→ **What you need to do**: What is needed here is an exact printout of the data, with no pictures included.

→ **Material for this task**:
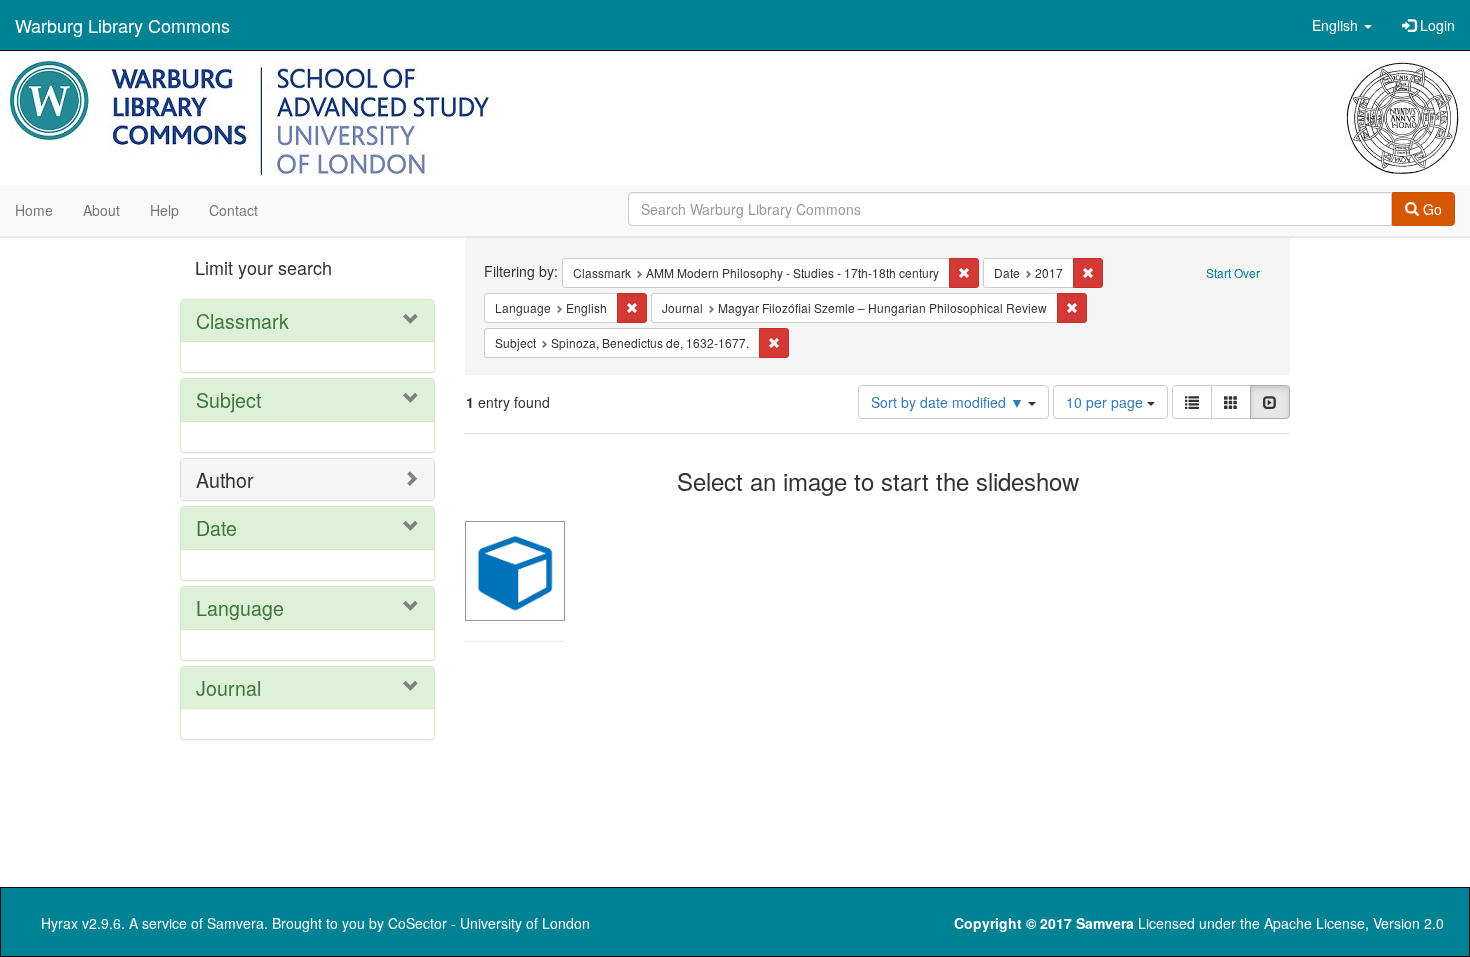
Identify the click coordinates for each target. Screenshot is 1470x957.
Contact (233, 210)
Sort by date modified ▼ (949, 402)
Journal (228, 687)
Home (34, 210)
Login (1435, 25)
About (101, 210)
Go (1430, 209)
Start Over (1233, 272)
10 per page (1106, 402)
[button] (1342, 25)
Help (164, 210)
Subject (228, 399)
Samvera (235, 923)
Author (225, 479)
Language (240, 607)
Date (216, 527)
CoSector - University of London (489, 923)
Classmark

→ **Solution to the exercise**:
Identify the click coordinates for each target. Screenshot is 1470x957.
Contact (233, 210)
Sort by date modified ▼ (949, 402)
Journal (228, 687)
Home (34, 210)
Login (1435, 25)
About (101, 210)
Go (1430, 209)
Start Over (1233, 272)
10 per page (1106, 402)
[button] (1342, 25)
Help (164, 210)
Subject (228, 399)
Samvera (235, 923)
Author (225, 479)
Language (240, 607)
Date (216, 527)
CoSector - University of London (489, 923)
Classmark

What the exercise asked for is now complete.